Teacher Essay #3: Opening a New Store

There is an old, family-run hardware store on Main Street in my town. The owners – a mother, father and their son – know nearly everyone who walks in. They remember the last thing you bought there. They know exactly what you need. I go there whenever I can.
But, there’s also a Home Depot (and a Wal-Mart, and a Target) in my town, too. When the hardware store doesn’t have what I need, like, the time I needed materials to tile my foyer, I’ll go there. Very convenient. But there are costs to convenience, and I do fear for the day when Clough’s Hardware, in Paradise Green, in Stratford, is forced to shut its doors.
I would oppose the opening of any new big-box store, like a Wal-Mart, in my community, because, research has shown, the presence of those stores cause smaller, independent stores to eventually close, and that is bad for several reasons: communities lose money, open space and character, and the sprawl that is covering our landscape with the large roads and enormous parking lots to accommodate these ginormous retail stories continues to consume our continent.

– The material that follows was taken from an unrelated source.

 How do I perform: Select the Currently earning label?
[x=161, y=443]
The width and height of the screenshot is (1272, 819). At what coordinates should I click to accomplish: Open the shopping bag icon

First, there is an actual economic loss in communities where big-box stores emerge. A study conducted by Civic Economics, in 2002, looked at the impact the opening of a Borders Books store would have on two independent stores in Austin, Texas. The study found that customers spending $100 at Borders would create $13 in local economic activity, while spending $100 at the independent stores would generate $45 in local economic activity. Now, multiply that by millions and it is clear that spending money at local independent stores is better for the local economy (Institute for Self Reliance).
Second, big-box stores, primarily, mean the loss of open space and natural resources. In my hometown, those stores – Wal-Mart, Home Depot, Shaw’s – were built on a formerly contaminated piece of property; so, in that case, it was an improvement. But, in many cases, these stores are built upon farmland, green space and even, sometimes, in wetlands. This trend of moving retail from city or town centers to the fringes where there was open space is considered sprawl and every year the country loses 3,000 acres of productive farmland (“No Farms, No Food,” the bumper sticker says), which is the size of Delaware, according to the American Farmland Trust.
Third, the opening of these stories eradicates a town’s character. People don’t say, “I moved here because I love the look of the big-box stores.” Due to the ubiquity of stores like Wal-Mart, some towns and cities seem identical, even if located in entirely different parts of the country. The U.S. is becoming homogenized, due to these stores. In 2004, the National Trust for Historic Preservation named Vermont as one of the eleven Most Endangered Historic Places because Wal-Mart announced plans to build seven stores there (Institute for Self Reliance).
Some say the opening of a big-box store creates many more jobs for a community, but the research shows that not only are those poor-paying jobs but that the presence of these stores does not change poverty statistics for an area. According to a study called Wal-Mart and County-Wide Poverty, published in Social Science Quarterly, in 2006, counties that added Wal-Mart stores between 1987 and 1988 “experienced higher poverty rates and greater usage of food stamps than counties where Wal-Mart did not build.” About 900,000 Wal-Mart workers, or 65 percent of its employees, receive less than $12 an hour, according to Living Wage Policies and Big-Box Retail: How a Higher Wage Standard Would Impact Wal-Mart Workers and Shoppers, a study conducted by the University of California Berkeley Center for Labor Research and Education, in 2011.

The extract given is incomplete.